Riding on Toyota’s new F1 global light-truck platform, the Sequoia is larger and far more refined. It touts increased driver-assistance and technology features, towing capacity and fuel economy over the current version.
The redesigned Sequoia, set to arrive in dealerships late this summer, was shown this week to journalists here. The SUV will come standard with the brand’s new iForce Max hybridized powertrain, with a 48-hp electric motor, which debuts this year on the Tundra full-size pickup and is engineered specifically to improve power and torque instead of just fuel economy.
The iForce Max produces a maximum 437 hp and 583 pound-feet of torque from its twin-turbo V-6 engine and 10-speed automatic transmission, and the new combination will give the Sequoia an improved maximum towing rating of 9,000 pounds, 22 percent more than with the current version.
Though fuel economy ratings for the 2023 Sequoia won’t be available for months, Toyota promises they will be greatly improved from the current 4×4 version’s 14 mpg combined figure and more competitive with segment leaders, including the Yukon (17 mpg combined) and Expedition (19 mpg combined).

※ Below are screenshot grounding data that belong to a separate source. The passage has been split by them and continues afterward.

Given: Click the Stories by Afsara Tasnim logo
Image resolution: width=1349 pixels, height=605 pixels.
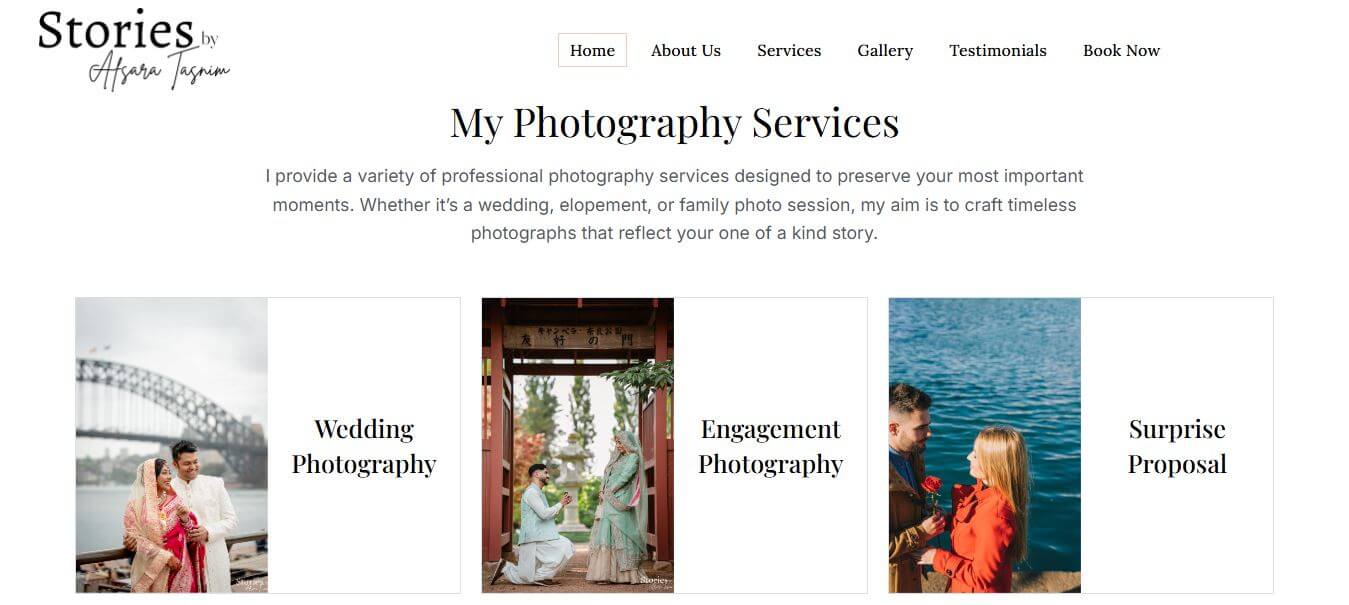Looking at the screenshot, I should click(x=134, y=49).
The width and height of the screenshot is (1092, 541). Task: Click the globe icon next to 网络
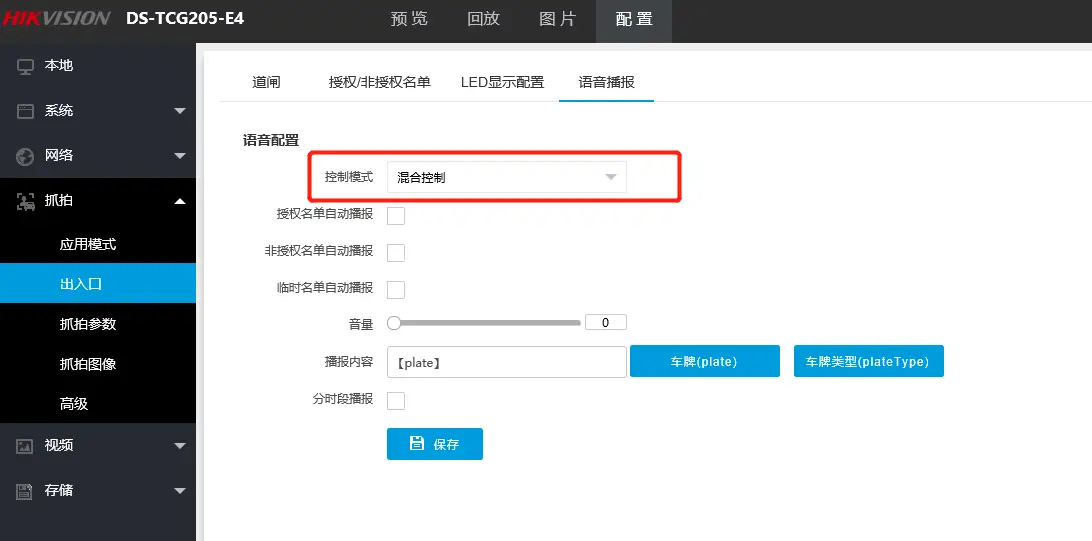[x=26, y=156]
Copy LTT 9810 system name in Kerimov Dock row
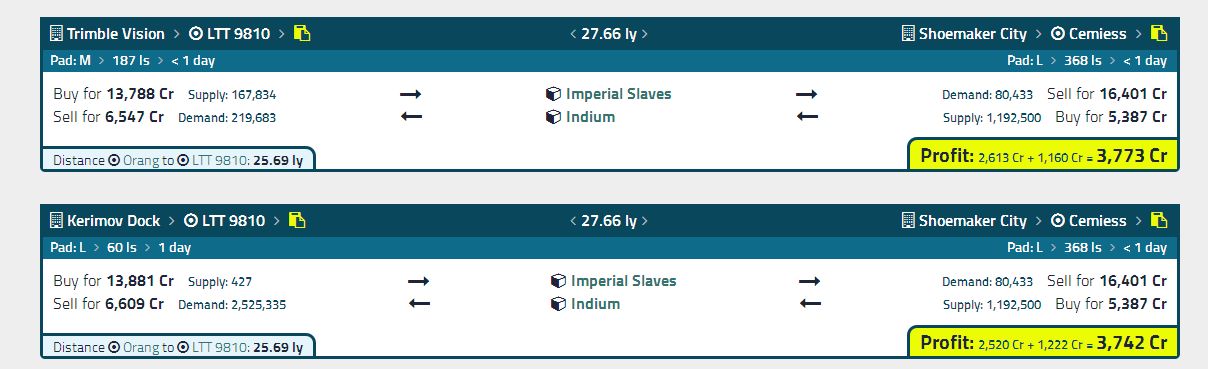 (x=297, y=221)
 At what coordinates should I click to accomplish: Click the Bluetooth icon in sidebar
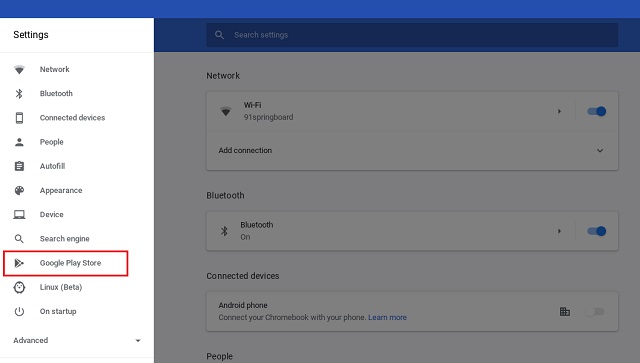[19, 94]
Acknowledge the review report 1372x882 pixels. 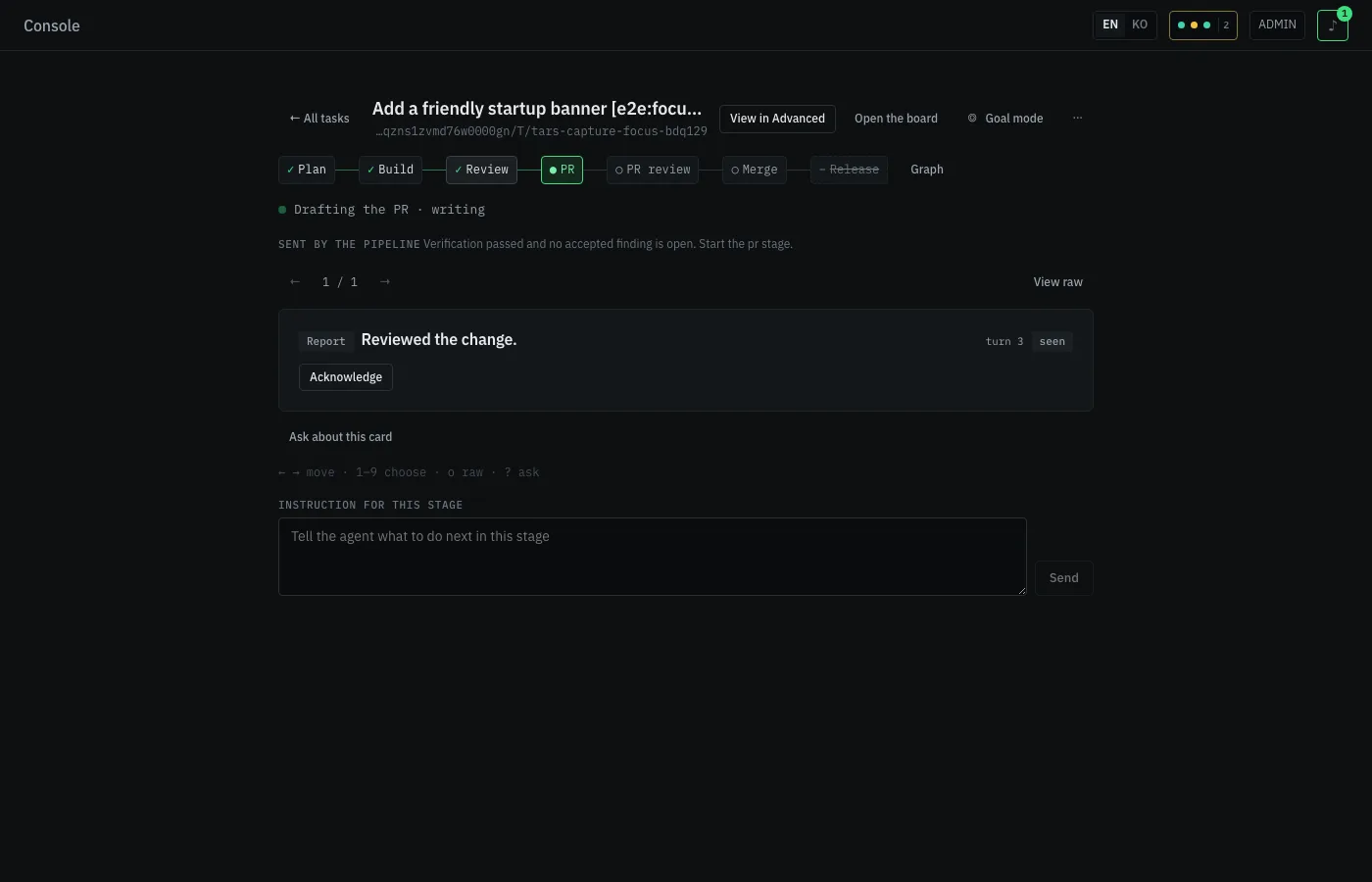[x=346, y=377]
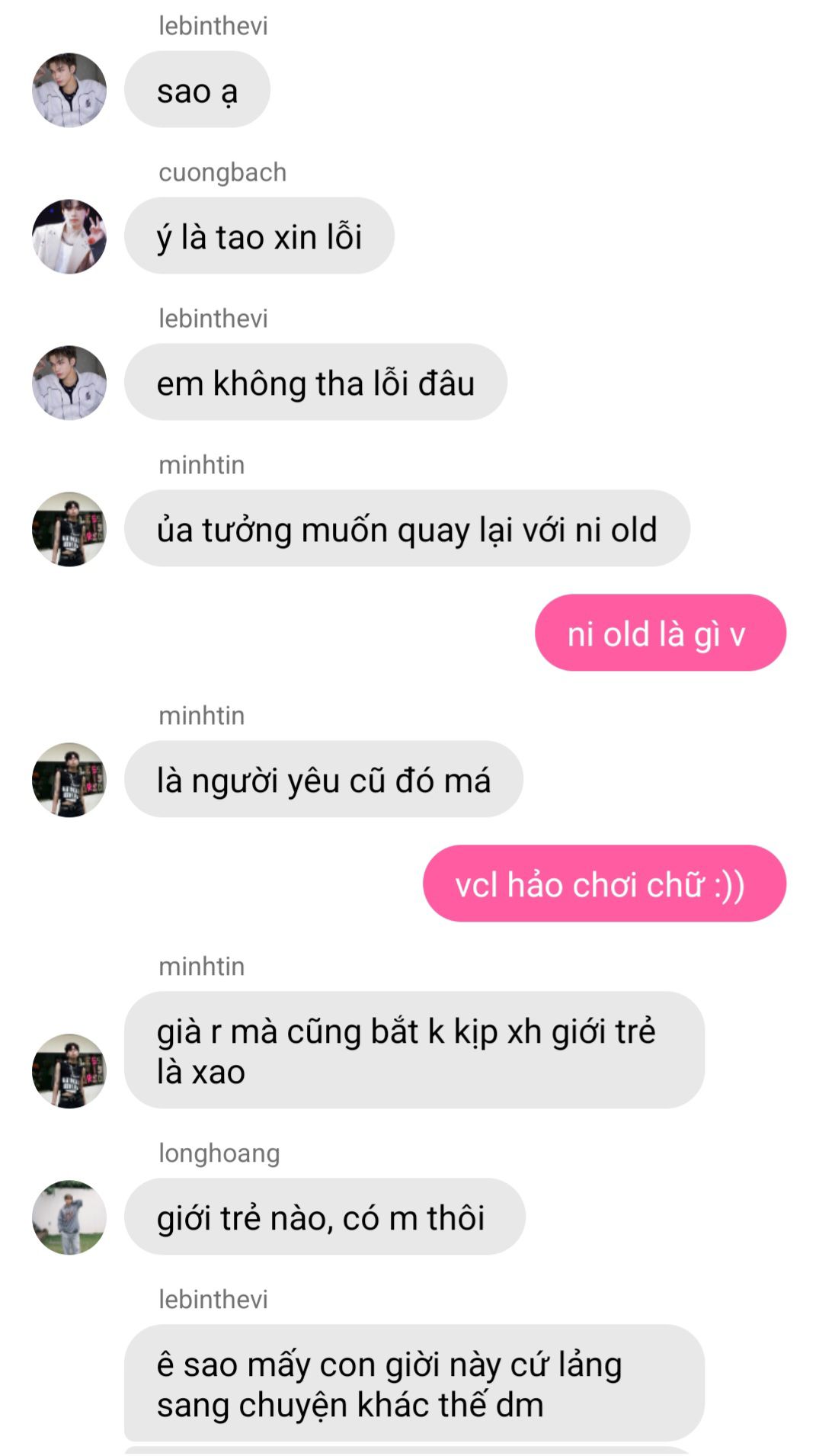Tap cuongbach's profile picture
The image size is (819, 1456).
point(69,236)
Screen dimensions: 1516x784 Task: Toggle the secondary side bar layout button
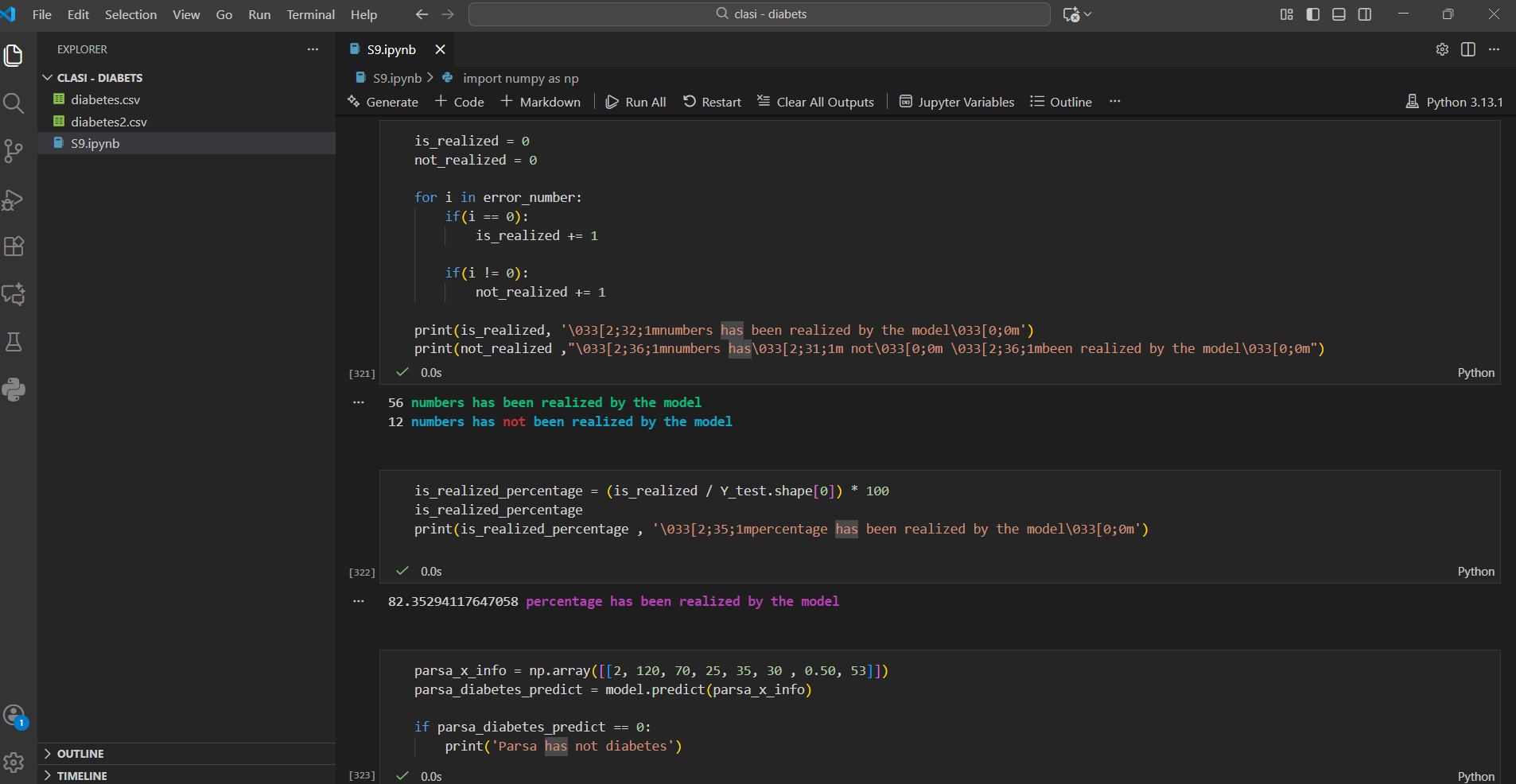pyautogui.click(x=1365, y=14)
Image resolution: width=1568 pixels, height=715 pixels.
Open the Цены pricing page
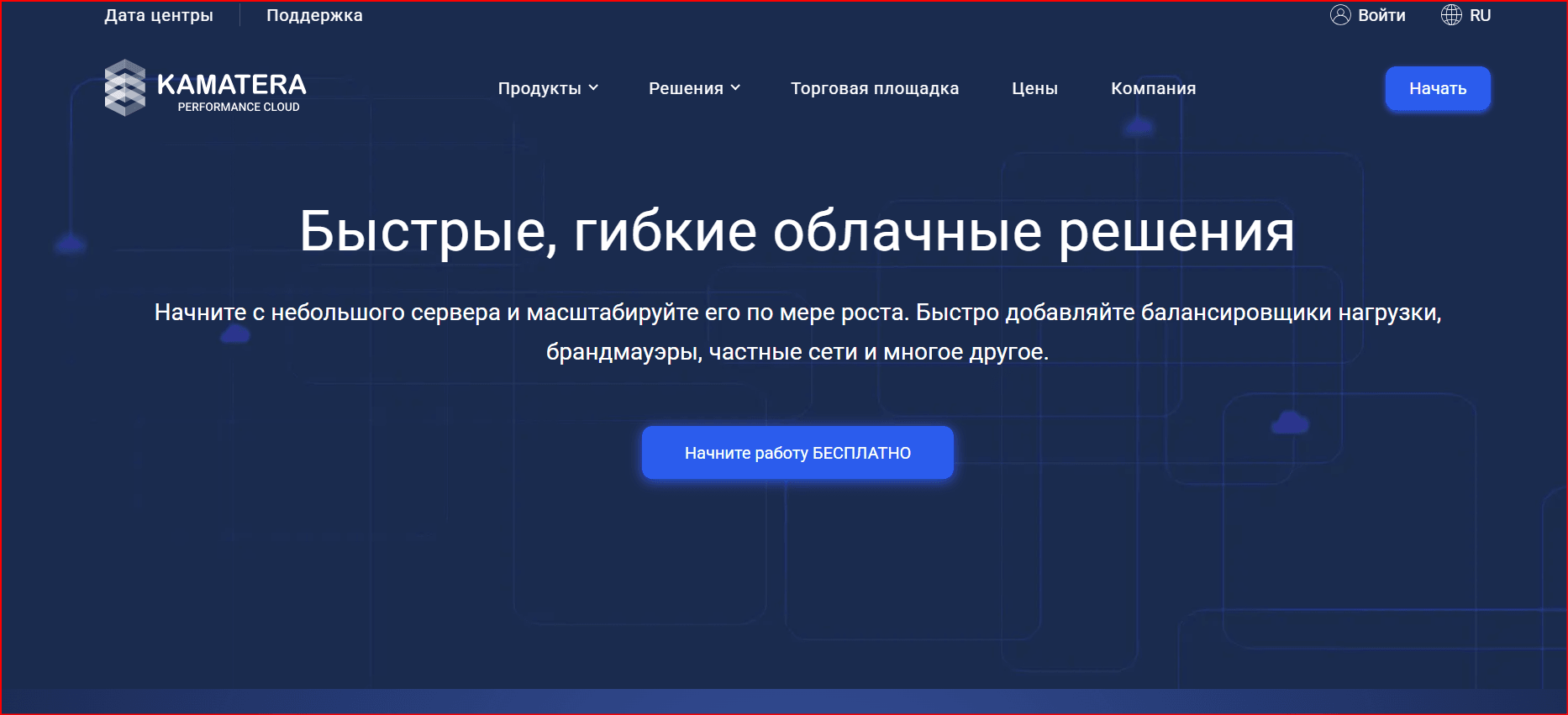[1034, 88]
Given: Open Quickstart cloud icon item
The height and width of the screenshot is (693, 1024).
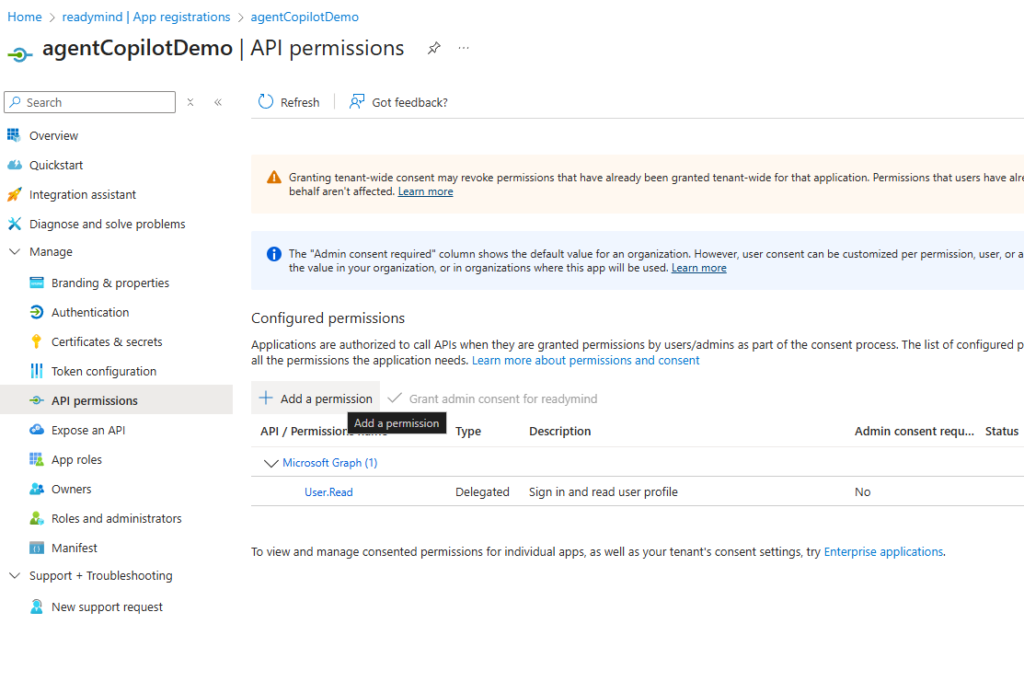Looking at the screenshot, I should [x=14, y=165].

Inside the cabin, the Sequoia receives major upgrades, highlighted by a standard 8-inch or optional 14-inch infotainment touch screen. Both screens run the new Toyota Audio Multimedia system that was developed in-house in Texas and is being rolled out across the brand over the next several years.
Toyota also paid close attention to the Sequoia’s third-row seating, adding a recline feature as well as a sliding function that allows those seats to move fore or aft up to 6 inches.
Toyota also is introducing what it’s calling an adjustable cargo shelf system. With the third-row seats folded down, a removable shelf can be set in a variety of positions, the brand explained. The shelf also gives the Sequoia a flat, if raised, load floor behind the first row, with all rear seats folded down, that provides additional utility.
In terms of safety, all versions of the 2023 Sequoia will come standard with Toyota Safety Sense 2.5, which includes dynamic cruise control, lane-departure alert with lane-centering, a pre-collision system with pedestrian detection, blind-spot monitoring, front and rear parking assist and rear cross-traffic alert.
Toyota is recalibrating the Sequoia’s trim walk in part to fill some of the void left by the Land Cruiser’s departure this year, slotting the new Capstone trim above the previous Platinum top grade. Capstones will have standard 22-inch chrome rims and feature walnut interior inlays and multiple exterior chrome accents, as well as standard power running boards.
The redesign allows the Sequoia to boost its towing chops. An optional Tow Tech package, which includes electronic aids to back up a trailer, is available across all trims and standard on TRD Pro and Capstone versions.
Pricing details were not announced. Sequoia production is being moved this year from Toyota’s assembly plant in Princeton, Ind., to its truck plant in San Antonio, where it will share an assembly line with the Tundra.